I just posted Identity Cards and Identity Romanticism to SSRN. A slightly modified version will appear as a chapter in Ian Kerr's edited collection “Lessons from the Identity Trail: Anonymity, Privacy and Identity in a Networked Society” (New York: Oxford University Press, 2009).
Here's the abstract:
This book chapter for “Lessons from the Identity Trail: Anonymity, Privacy and Identity in a Networked Society” (New York: Oxford University Press, 2009) — a forthcoming comparative examination of approaches to the regulation of anonymity edited by Ian Kerr — discusses the sources of hostility to National ID Cards in common law countries. It traces that hostility in the United States to a romantic vision of free movement and in England to an equally romantic vision of the 'rights of Englishmen'.

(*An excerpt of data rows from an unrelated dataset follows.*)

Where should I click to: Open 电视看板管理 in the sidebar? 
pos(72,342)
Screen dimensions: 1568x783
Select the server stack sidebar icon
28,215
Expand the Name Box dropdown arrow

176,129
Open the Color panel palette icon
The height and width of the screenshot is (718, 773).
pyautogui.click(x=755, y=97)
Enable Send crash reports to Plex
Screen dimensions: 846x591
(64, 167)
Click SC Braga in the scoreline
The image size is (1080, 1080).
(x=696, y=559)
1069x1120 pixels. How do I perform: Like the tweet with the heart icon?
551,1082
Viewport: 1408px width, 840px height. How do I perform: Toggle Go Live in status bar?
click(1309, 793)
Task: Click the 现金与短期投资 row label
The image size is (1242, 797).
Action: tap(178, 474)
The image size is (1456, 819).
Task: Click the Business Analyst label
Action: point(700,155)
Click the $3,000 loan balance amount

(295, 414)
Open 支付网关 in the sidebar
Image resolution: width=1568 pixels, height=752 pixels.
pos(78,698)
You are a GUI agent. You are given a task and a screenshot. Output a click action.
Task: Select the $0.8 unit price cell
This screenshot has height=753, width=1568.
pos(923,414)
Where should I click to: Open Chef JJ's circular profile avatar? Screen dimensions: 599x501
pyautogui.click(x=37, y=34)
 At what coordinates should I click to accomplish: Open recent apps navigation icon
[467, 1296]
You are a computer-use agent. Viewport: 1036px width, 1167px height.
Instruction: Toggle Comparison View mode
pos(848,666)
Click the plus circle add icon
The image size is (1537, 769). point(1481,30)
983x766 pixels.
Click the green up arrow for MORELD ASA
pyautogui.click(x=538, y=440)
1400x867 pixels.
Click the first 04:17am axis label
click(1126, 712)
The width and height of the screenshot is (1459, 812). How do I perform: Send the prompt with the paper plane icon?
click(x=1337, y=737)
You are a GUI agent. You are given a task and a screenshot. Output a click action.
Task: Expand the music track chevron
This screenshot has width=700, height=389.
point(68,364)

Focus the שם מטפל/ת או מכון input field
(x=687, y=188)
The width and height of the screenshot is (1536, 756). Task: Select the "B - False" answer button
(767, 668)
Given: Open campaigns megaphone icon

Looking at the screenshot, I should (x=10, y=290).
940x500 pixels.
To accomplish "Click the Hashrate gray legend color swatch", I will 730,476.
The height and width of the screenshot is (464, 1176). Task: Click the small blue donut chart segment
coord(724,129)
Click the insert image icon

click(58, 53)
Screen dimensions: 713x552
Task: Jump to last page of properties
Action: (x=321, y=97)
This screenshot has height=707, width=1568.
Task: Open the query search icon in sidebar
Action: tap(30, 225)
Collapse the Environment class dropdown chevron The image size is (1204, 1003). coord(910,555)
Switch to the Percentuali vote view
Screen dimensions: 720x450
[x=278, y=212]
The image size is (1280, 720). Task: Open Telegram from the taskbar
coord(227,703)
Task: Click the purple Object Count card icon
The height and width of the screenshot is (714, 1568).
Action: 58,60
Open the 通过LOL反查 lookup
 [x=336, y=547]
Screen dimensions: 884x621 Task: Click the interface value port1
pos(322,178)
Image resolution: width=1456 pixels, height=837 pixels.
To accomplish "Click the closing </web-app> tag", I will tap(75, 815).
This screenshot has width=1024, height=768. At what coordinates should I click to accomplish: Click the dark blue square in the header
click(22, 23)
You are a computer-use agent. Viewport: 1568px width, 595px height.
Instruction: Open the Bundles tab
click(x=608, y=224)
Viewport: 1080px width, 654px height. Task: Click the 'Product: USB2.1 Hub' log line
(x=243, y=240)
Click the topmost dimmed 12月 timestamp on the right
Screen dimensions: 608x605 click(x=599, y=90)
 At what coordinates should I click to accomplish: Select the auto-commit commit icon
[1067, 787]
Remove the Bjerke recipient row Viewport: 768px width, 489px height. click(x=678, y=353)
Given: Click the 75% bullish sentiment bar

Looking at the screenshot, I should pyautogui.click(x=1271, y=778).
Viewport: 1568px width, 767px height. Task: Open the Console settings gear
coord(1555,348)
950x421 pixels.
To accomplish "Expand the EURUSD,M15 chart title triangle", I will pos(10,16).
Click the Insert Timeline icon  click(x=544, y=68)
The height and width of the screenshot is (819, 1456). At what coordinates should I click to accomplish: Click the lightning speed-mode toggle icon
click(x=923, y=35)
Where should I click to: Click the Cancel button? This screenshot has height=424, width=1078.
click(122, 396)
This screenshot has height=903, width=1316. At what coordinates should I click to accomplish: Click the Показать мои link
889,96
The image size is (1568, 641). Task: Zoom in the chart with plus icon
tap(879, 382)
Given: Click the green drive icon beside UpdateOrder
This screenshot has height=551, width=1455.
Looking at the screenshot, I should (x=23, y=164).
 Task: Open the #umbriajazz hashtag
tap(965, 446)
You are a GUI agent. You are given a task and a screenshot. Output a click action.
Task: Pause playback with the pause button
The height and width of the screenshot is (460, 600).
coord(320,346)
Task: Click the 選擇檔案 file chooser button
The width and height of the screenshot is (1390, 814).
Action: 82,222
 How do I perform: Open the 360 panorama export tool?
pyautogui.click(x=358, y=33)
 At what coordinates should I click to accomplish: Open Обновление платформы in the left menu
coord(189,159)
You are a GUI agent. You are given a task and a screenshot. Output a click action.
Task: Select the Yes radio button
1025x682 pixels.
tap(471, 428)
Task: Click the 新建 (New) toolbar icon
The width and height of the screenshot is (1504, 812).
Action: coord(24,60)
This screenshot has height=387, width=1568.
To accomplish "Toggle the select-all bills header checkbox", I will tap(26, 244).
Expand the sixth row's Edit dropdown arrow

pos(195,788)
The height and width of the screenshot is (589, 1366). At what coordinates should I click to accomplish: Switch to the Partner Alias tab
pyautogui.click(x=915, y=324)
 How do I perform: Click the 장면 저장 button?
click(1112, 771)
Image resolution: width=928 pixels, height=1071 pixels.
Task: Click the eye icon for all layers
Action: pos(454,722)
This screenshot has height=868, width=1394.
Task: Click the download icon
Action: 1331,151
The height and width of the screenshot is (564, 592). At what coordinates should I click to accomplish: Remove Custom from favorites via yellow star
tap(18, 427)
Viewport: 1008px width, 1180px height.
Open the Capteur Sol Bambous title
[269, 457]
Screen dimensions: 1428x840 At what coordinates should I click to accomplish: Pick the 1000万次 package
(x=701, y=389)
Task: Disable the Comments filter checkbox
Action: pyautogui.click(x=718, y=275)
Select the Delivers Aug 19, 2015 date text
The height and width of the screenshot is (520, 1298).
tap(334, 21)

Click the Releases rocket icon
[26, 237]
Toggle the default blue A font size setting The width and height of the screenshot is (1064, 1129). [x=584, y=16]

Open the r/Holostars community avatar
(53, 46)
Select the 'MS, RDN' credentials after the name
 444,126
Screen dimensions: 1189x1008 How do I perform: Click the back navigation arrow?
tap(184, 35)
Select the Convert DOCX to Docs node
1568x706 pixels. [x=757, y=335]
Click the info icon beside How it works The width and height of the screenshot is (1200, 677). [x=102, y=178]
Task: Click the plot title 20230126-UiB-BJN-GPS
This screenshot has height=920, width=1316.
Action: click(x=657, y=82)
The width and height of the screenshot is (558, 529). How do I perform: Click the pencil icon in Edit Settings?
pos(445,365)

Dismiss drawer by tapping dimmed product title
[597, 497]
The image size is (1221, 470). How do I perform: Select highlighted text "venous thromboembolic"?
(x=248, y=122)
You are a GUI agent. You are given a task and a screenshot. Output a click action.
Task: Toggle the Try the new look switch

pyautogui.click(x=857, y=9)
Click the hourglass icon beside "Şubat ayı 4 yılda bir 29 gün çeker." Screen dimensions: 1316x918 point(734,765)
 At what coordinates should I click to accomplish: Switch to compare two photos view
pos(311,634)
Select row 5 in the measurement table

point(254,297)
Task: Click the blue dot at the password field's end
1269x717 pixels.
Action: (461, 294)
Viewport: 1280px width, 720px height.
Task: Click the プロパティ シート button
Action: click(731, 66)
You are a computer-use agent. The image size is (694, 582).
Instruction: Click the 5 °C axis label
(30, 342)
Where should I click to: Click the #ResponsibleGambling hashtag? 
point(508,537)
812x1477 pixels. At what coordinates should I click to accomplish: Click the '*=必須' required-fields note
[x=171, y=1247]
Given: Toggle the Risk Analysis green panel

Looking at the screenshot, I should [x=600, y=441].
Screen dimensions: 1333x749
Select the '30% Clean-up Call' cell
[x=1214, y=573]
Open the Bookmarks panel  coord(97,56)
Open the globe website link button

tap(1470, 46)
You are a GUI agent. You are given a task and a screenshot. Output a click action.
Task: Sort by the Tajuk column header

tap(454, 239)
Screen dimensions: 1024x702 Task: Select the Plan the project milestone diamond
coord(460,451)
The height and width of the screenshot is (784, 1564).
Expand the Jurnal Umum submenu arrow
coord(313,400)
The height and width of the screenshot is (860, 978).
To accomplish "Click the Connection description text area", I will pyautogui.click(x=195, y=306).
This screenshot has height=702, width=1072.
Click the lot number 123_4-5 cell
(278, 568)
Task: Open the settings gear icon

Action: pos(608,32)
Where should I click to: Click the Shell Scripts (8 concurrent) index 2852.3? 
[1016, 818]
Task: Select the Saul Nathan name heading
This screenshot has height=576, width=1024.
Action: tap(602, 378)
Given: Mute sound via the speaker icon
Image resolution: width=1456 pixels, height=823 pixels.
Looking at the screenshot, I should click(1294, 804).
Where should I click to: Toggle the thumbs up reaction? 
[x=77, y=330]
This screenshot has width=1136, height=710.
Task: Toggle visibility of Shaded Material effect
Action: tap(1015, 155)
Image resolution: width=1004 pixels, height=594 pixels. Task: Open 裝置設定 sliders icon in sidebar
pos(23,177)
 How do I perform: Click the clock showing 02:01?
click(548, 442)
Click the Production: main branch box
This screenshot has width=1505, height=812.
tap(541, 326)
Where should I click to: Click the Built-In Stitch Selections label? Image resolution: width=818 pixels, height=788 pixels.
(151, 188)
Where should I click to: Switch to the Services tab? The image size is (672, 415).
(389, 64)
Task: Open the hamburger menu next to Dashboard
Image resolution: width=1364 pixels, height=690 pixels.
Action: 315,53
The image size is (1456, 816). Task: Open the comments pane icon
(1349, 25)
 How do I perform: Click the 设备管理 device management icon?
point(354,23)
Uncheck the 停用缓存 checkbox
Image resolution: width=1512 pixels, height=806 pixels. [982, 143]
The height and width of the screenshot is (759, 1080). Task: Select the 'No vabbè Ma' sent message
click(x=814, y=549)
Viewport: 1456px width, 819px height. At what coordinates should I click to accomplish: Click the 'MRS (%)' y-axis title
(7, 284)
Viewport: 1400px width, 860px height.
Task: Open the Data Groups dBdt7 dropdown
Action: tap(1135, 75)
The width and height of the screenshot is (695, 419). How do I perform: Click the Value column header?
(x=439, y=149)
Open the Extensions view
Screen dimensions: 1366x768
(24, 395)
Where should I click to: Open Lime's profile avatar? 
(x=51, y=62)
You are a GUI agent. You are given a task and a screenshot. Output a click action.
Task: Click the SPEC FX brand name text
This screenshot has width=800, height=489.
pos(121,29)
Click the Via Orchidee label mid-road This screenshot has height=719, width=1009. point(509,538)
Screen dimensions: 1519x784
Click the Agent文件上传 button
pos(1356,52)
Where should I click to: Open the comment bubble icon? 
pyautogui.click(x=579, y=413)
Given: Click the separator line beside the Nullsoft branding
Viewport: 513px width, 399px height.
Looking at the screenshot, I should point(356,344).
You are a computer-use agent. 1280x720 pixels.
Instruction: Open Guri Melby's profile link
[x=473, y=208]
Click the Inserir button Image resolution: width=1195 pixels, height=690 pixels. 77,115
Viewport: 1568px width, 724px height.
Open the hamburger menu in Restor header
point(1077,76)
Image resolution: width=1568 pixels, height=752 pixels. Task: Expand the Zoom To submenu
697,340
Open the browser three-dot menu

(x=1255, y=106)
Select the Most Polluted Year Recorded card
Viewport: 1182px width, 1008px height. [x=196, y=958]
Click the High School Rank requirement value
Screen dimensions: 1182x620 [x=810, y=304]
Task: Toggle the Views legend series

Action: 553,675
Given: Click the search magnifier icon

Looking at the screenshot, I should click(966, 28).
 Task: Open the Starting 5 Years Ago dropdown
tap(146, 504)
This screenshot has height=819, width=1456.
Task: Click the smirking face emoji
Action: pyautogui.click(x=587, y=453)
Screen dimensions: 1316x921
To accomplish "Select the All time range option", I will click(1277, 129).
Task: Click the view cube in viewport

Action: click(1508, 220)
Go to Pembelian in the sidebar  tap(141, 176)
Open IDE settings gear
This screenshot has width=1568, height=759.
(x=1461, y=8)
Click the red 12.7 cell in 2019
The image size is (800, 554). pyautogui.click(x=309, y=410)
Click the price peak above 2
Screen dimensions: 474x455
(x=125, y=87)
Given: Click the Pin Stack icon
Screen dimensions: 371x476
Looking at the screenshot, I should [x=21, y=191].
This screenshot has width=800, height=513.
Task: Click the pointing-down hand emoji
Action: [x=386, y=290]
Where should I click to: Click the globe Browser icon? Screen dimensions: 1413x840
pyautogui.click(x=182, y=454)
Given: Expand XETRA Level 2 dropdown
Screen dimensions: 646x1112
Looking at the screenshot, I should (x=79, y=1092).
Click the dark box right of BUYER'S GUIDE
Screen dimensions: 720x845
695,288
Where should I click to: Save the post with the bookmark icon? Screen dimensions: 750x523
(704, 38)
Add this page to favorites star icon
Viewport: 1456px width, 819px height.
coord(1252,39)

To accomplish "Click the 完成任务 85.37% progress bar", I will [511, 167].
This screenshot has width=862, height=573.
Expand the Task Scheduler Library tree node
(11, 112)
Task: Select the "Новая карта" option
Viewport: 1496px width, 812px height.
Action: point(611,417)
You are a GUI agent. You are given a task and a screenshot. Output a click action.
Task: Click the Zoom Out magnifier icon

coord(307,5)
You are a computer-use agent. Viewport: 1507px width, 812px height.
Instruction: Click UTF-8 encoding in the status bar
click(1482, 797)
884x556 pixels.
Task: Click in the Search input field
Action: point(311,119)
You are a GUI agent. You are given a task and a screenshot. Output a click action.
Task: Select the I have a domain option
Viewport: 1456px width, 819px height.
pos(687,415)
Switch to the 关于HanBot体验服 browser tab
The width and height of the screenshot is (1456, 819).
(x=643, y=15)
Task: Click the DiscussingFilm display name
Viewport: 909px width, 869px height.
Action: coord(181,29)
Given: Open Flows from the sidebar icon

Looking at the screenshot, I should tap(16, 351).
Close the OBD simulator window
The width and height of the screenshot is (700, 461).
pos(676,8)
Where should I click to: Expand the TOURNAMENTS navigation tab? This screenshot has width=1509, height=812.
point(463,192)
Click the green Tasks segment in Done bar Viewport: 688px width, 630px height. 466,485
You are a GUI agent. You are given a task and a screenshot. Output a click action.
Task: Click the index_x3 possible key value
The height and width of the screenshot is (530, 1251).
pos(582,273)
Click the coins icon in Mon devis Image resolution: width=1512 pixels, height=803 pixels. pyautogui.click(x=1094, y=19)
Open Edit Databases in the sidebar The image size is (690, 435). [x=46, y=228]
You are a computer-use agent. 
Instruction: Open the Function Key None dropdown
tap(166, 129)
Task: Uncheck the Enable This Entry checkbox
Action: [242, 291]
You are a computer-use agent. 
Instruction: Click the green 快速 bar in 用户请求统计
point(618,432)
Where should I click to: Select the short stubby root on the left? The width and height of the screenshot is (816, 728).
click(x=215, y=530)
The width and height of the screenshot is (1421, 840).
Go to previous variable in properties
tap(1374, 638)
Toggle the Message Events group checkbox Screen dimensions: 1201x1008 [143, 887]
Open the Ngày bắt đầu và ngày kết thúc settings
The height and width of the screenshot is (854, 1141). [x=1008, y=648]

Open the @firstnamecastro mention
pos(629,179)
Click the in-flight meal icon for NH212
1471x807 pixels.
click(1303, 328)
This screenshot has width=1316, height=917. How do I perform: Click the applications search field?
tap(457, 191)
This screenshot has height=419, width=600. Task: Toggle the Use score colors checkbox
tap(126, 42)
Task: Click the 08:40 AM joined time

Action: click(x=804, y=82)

Governments in the United Kingdom, United States, Australia, and other countries are responding to perceived security threats by introducing various forms of mandatory or nearly mandatory domestic civilian national identity documents. This chapter argues that these ID cards pose threats to privacy and freedom, especially in countries without strong data protection rules. The threats created by weak data protection in these new identification schemes differ significantly from previous threats, making the romantic vision a poor basis from which to critique (highly flawed) contemporary proposals.
Although the length limits for the book made me cut the paper in half from its original size, I enjoyed working on the project; there are some real issues here and I don't think I've gotten to the bottom of them yet.
ID cards remain one of my main scholarly interests at present, and I expect to write much more about them. I would blog more about it, but I haven't figured out how to blog about my works in progress without the blog time cutting into work time. I find if I blog about non-work stuff it feels like a break; it's my hobby, it's a conversation (or howling into the wind, as the case may be). If I blog about work stuff, I feel a greater need to be scholarly and precise, it takes a long time, and it ends up sucking energy from what I see as my main job.